### Description of the task
The reply should hold only the lines from the one with "Click the search magnifier icon" to the one with "Task: Click the help icon beside 确定元素(可选)", both ends kept, exactly as they appear below, without any pictures.
==== Provided entries ====
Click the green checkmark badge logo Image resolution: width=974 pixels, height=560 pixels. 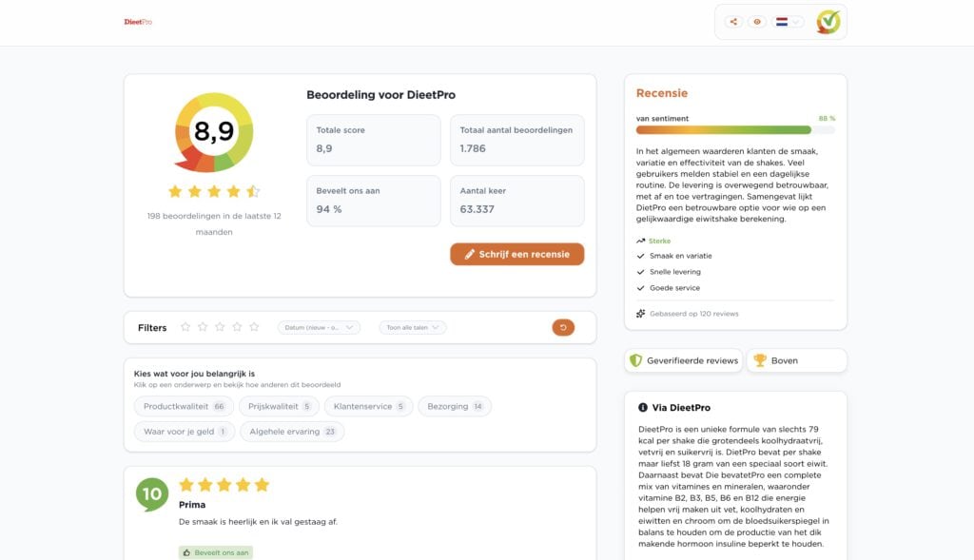click(828, 22)
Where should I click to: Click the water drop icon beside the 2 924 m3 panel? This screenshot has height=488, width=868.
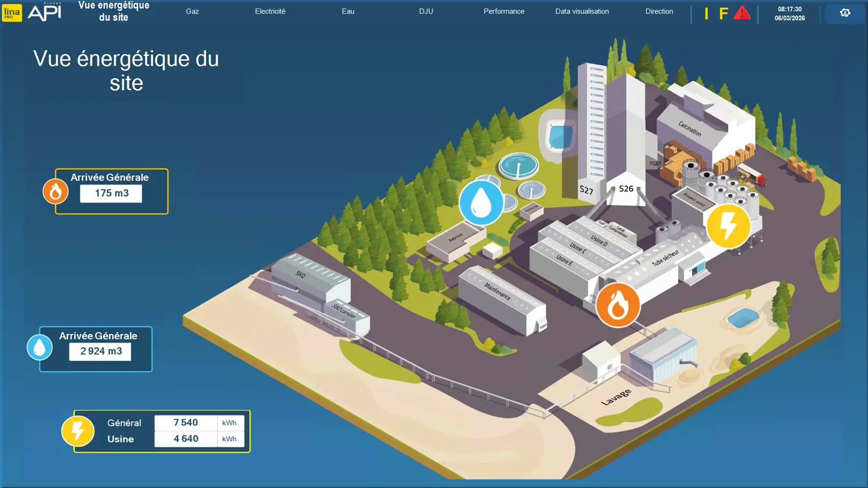[40, 348]
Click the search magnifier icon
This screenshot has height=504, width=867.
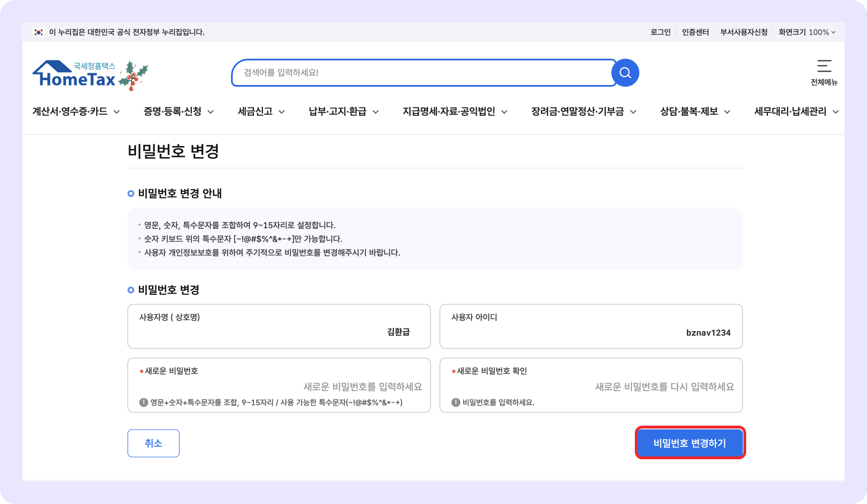(x=625, y=73)
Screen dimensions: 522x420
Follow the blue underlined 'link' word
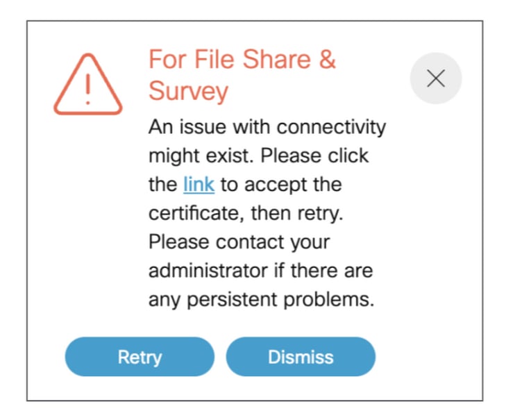tap(199, 184)
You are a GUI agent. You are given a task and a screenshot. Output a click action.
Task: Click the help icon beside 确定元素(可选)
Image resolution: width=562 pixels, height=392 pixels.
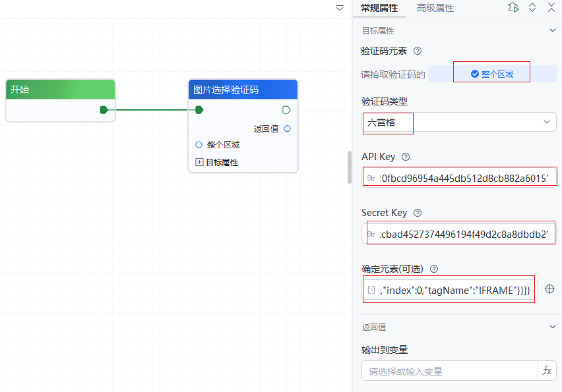click(x=434, y=269)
====
### Solution to this exercise
Click the search magnifier icon
This screenshot has height=504, width=867.
(x=625, y=73)
Screen dimensions: 522x420
Follow the blue underlined 'link' word
tap(199, 184)
You are a GUI agent. You are given a task and a screenshot. Output a click action.
Task: Click the help icon beside 确定元素(可选)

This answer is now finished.